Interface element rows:

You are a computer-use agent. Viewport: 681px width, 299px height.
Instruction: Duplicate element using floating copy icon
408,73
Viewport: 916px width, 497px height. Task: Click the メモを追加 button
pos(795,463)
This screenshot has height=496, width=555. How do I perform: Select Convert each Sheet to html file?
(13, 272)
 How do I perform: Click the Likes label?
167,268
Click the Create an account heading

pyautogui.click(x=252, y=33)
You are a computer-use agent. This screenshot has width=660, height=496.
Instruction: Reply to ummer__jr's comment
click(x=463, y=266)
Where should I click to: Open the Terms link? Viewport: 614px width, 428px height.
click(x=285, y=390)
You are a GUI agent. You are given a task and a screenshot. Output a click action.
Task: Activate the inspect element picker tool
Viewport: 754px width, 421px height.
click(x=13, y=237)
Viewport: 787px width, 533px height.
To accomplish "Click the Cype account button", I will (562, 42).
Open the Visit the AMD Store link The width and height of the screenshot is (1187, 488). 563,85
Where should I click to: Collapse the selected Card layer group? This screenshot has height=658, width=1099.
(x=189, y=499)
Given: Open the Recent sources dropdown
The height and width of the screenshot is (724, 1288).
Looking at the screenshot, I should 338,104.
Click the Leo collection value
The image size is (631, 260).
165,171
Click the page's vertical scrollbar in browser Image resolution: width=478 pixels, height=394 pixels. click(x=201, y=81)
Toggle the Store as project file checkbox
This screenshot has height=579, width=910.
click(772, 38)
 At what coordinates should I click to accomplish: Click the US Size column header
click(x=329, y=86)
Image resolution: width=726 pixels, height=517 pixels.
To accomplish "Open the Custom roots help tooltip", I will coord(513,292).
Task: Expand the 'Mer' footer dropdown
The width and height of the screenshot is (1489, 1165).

## Goal
Convert the rows above into a numbered list, one line per item, and omit any blank lines.

## Result of this exercise
1. You are a computer-use agent. Viewport: 681px width, 299px height.
2. Instruction: Duplicate element using floating copy icon
3. 408,73
4. Viewport: 916px width, 497px height. Task: Click the メモを追加 button
5. pos(795,463)
6. This screenshot has height=496, width=555. How do I perform: Select Convert each Sheet to html file?
7. (13, 272)
8.  How do I perform: Click the Likes label?
9. 167,268
10. Click the Create an account heading
11. pyautogui.click(x=252, y=33)
12. You are a computer-use agent. This screenshot has width=660, height=496.
13. Instruction: Reply to ummer__jr's comment
14. click(x=463, y=266)
15. Where should I click to: Open the Terms link? Viewport: 614px width, 428px height.
16. click(x=285, y=390)
17. You are a GUI agent. You are given a task and a screenshot. Output a click action.
18. Task: Activate the inspect element picker tool
19. Viewport: 754px width, 421px height.
20. click(x=13, y=237)
21. Viewport: 787px width, 533px height.
22. To accomplish "Click the Cype account button", I will (562, 42).
23. Open the Visit the AMD Store link The width and height of the screenshot is (1187, 488). 563,85
24. Where should I click to: Collapse the selected Card layer group? This screenshot has height=658, width=1099.
25. (x=189, y=499)
26. Given: Open the Recent sources dropdown
27. The height and width of the screenshot is (724, 1288).
28. Looking at the screenshot, I should 338,104.
29. Click the Leo collection value
30. The image size is (631, 260).
31. 165,171
32. Click the page's vertical scrollbar in browser Image resolution: width=478 pixels, height=394 pixels. click(x=201, y=81)
33. Toggle the Store as project file checkbox
34. This screenshot has height=579, width=910.
35. click(772, 38)
36.  At what coordinates should I click to accomplish: Click the US Size column header
37. click(x=329, y=86)
38. Image resolution: width=726 pixels, height=517 pixels.
39. To accomplish "Open the Custom roots help tooltip", I will coord(513,292).
40. Task: Expand the 'Mer' footer dropdown
41. The width and height of the screenshot is (1489, 1165).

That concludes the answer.